TASK PROMPT:
Reproduce exactly the line that contains "Task: Click Veröffentlichen to publish site" and all lines that follow it in the records below, ending with the last one.
= Beginning of Section =
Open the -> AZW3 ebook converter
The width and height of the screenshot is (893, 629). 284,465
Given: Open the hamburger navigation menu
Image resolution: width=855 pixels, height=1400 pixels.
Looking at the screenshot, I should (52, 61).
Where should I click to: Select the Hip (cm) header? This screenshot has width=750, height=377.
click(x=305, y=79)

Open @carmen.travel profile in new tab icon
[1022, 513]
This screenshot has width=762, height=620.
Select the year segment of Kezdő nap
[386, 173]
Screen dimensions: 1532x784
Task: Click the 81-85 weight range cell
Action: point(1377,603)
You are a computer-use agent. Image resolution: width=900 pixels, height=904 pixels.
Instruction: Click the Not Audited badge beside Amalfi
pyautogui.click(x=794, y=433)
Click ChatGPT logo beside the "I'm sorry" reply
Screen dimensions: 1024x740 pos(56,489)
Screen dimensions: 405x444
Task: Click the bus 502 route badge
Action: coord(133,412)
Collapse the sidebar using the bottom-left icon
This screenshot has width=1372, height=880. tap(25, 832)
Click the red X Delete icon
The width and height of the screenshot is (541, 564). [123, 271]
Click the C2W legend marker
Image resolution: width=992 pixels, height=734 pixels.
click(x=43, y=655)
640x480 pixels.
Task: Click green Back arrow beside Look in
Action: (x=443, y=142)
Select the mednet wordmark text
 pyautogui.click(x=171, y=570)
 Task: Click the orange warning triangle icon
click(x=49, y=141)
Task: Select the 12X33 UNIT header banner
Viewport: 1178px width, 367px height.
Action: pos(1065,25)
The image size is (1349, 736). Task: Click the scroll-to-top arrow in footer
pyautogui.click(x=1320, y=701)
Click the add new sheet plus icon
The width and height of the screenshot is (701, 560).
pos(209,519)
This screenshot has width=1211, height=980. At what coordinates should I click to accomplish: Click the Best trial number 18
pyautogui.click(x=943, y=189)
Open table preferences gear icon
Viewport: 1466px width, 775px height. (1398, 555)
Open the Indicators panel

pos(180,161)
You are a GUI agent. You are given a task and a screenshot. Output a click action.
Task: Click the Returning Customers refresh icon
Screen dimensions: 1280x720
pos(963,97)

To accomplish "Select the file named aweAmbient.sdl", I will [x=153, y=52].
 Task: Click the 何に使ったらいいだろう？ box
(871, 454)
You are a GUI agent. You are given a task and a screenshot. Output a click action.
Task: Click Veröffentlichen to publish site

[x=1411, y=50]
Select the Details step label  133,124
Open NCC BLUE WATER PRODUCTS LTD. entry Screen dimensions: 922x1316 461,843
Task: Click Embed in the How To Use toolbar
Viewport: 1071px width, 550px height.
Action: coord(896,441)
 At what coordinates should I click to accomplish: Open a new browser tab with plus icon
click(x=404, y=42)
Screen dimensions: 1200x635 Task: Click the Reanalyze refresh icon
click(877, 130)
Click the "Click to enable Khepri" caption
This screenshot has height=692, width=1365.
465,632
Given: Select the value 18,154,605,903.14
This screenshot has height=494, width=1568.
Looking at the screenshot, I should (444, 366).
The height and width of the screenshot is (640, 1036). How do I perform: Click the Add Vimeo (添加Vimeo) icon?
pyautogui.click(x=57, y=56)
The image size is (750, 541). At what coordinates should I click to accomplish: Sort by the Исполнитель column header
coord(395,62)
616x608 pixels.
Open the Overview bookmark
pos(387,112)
= End of Section =
SOLUTION:
Task: Click Veröffentlichen to publish site

[x=1411, y=50]
Select the Details step label  133,124
Open NCC BLUE WATER PRODUCTS LTD. entry Screen dimensions: 922x1316 461,843
Task: Click Embed in the How To Use toolbar
Viewport: 1071px width, 550px height.
Action: coord(896,441)
 At what coordinates should I click to accomplish: Open a new browser tab with plus icon
click(x=404, y=42)
Screen dimensions: 1200x635 Task: Click the Reanalyze refresh icon
click(877, 130)
Click the "Click to enable Khepri" caption
This screenshot has height=692, width=1365.
465,632
Given: Select the value 18,154,605,903.14
This screenshot has height=494, width=1568.
Looking at the screenshot, I should (444, 366).
The height and width of the screenshot is (640, 1036). How do I perform: Click the Add Vimeo (添加Vimeo) icon?
pyautogui.click(x=57, y=56)
The image size is (750, 541). At what coordinates should I click to accomplish: Sort by the Исполнитель column header
coord(395,62)
616x608 pixels.
Open the Overview bookmark
pos(387,112)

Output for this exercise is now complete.